Comment by darkwater
14 hours ago
This is your personal opinion, a rolling release like NicOS is exactly the opposite of an LTS distro.
I actually wonder what would happen to a NixOS installation frozen in time for 5 years that then you want to update to latest all of a sudden.
> a rolling release like NixOS is exactly the opposite of an LTS distro
NixOS is not rolling release. This is a common misconception. You can use the unstable channel, which is a rolling release, or the regular channels which get released twice a year. These are really stable and move very slowly. You can also mix and match, running software from different channels.
> I actually wonder what would happen to a NixOS installation frozen in time for 5 years that then you want to update to latest all of a sudden
I have done this recently as I kept an airgapped machine, which I decommissioned, connected to the Internet and updated to the latest channel. Everything worked just fine. I just had to change a couple of options in my configuration which had become outdated. Nix is functional, so it's much less prone to all stateful issues that plague other package managers.
I'd say not much: you update the channel, run nixos-rebuild switch, fix all the warnings/errors due to renamed/changed options until it succeeds and you're done. If you have a database like postgres you may have to do a schema upgrade manually, since the default version is updated every 4/5 releases or so.

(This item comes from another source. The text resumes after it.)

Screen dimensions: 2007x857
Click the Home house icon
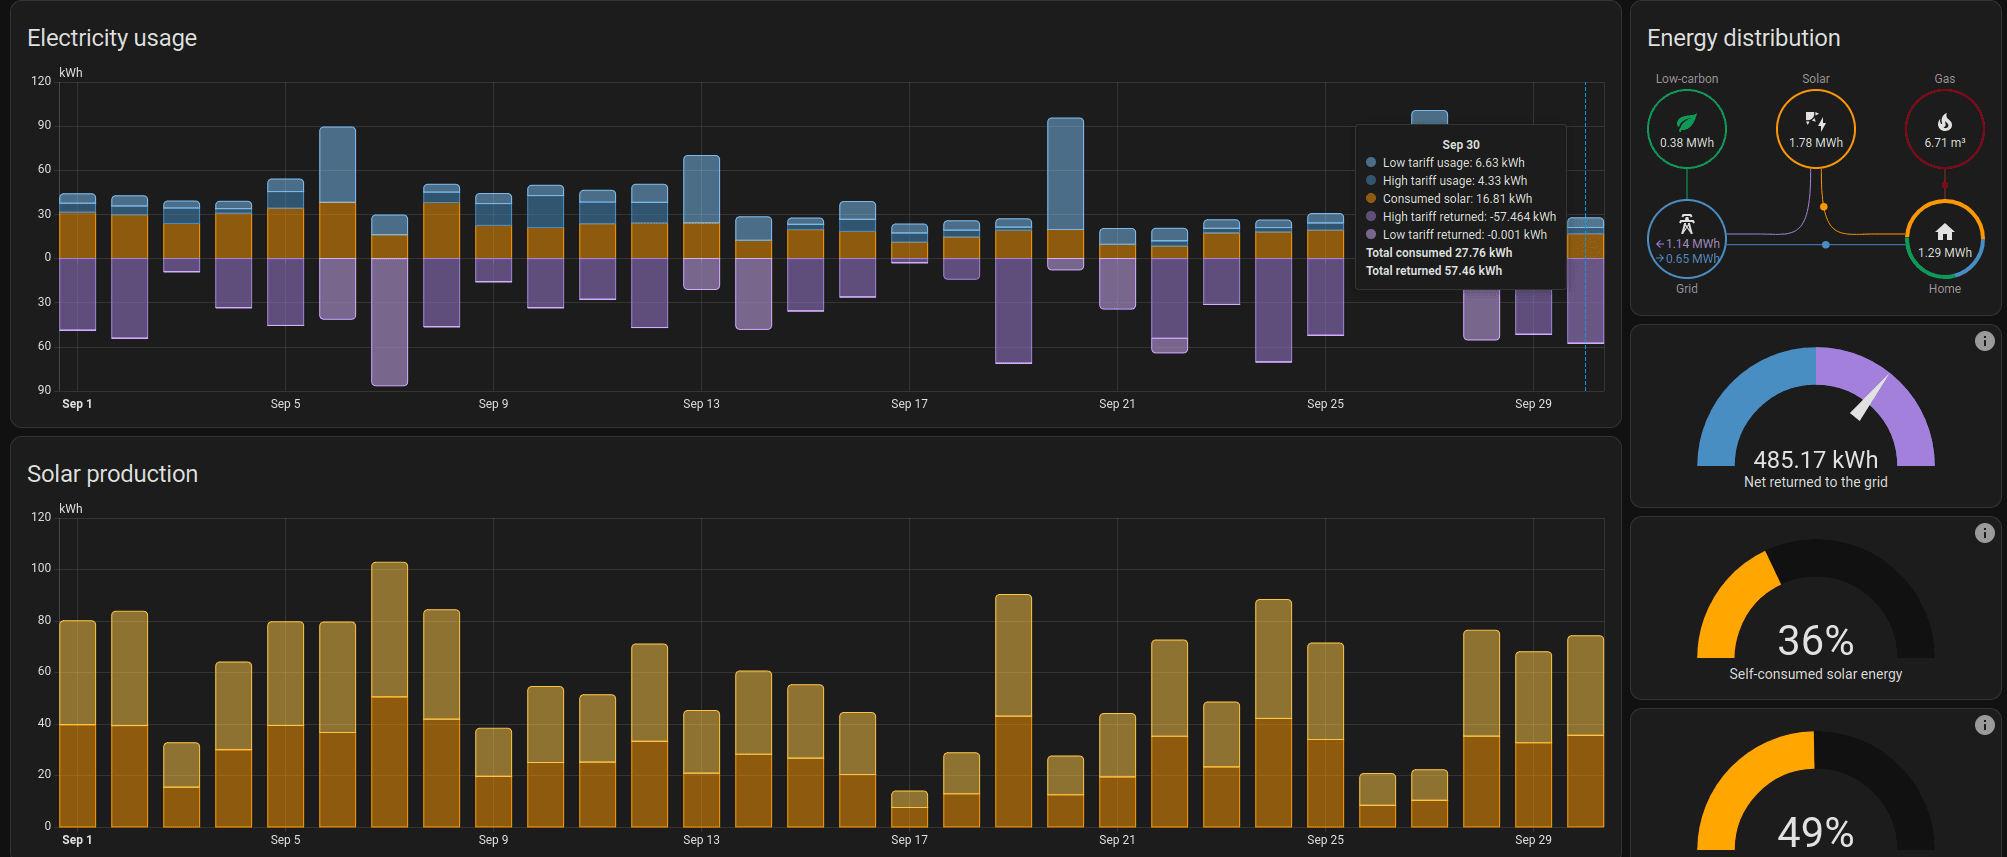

It's very rare to find something that prevents you from directly updating. Nixpkgs tries very hard to no require new Nix features, so it evaluates with even Nix versions from a decade ago. Also, NixOS options and packages are frequently changed, but the automatic migrations (mkChangedOptionModule, mkRenamedOptionModule, alias, etc.) are never removed in practice.
Since the binary cache has never been cleared since its creation (2002?), it should actually be easy to install a super old NixOS release and upgrading it to the latest to see what happens.